Elle ajoute : « Etant donné les vices de procédure et l’absence d’information sur les chefs d’inculpation qui étaient retenus contre moi, vu les dernières décisions de la justice tunisienne, indulgente avec les salafistes, féroce avec les artistes, incarcérant un rappeur pour une chanson, laissant courir ceux qui saccagent les ambassades ou qui appellent au meurtre allant jusqu’à tuer les opposants (Chokri Belaïd), j’ai décidé de ne pas me présenter à l’audience du 17 juin et de continuer à partir de Paris ma lutte pour les libertés, toutes les libertés, de la liberté d’expression à la liberté de conscience.
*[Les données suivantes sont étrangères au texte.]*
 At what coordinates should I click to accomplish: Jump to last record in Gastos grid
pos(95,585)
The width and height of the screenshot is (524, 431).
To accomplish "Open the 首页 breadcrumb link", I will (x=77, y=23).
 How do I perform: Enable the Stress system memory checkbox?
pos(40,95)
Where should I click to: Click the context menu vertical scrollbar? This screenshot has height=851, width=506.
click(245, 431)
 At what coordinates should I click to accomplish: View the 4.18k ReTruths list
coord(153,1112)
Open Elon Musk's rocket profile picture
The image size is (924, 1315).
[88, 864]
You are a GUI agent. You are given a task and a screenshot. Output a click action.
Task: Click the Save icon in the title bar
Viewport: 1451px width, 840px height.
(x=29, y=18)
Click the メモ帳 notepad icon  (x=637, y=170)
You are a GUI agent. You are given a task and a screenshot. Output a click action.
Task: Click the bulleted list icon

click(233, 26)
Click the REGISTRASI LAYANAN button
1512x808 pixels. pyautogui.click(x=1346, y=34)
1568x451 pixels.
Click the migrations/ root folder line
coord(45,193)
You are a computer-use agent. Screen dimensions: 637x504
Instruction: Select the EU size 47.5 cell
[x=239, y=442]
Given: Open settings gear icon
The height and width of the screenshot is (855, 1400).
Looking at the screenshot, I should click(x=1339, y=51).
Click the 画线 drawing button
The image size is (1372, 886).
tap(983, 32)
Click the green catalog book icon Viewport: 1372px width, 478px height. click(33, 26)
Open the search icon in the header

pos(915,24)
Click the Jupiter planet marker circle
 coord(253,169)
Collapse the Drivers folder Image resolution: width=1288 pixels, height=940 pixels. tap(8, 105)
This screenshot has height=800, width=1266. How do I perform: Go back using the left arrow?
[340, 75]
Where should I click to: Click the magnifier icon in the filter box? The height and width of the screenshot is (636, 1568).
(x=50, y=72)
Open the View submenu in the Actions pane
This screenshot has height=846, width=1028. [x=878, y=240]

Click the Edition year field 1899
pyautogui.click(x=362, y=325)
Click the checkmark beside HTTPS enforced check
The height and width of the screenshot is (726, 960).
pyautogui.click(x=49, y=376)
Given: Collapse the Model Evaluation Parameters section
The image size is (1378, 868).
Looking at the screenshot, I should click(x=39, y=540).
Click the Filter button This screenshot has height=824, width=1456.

C’est le combat nécessaire pour que nous ne retournions pas à la dictature. »
Hier déjà, Thameur Mekki se disait très inquiet : « Même si elles n’ont rien fait de contraire à la loi tunisienne, je n’ai pas confiance, on ne peut plus avoir confiance. » Sur les sept personnes interpellées et convoquées, trois d’entre elles – la journaliste Hind Meddeb et deux rappeurs – sont poursuivies pour « outrage à un fonctionnaire public dans l’exercice de ses fonctions » et « atteinte aux bonnes mœurs », des délits passibles respectivement d’un an et de six mois fermes. Le juge d’instruction n’a pas ordonné leur placement en détention provisoire et la date du procès a été fixée à octobre 2013. Aucune accusation n’a été retenue contre les quatre autre.
Sur son site, l’ONG Human Rights Watch a pris la défense du rappeur emprisonné et de ses soutiens et a dénoncé les atteintes à la liberté d’expression qui minent la Tunisie. Weld El 15 a pour sa part fait appel de sa condamnation et a entamé une grève de la faim. Une nouvelle audience devrait se tenir le mois prochain. Pour le journaliste Thameur Mekki, « il encourt de vrais risques de tortures. » Hind Meddeb conclut aujourd’hui son texte par « une supplique à la justice tunisienne » : « Rendez à la liberté le rappeur Weld El 15 ».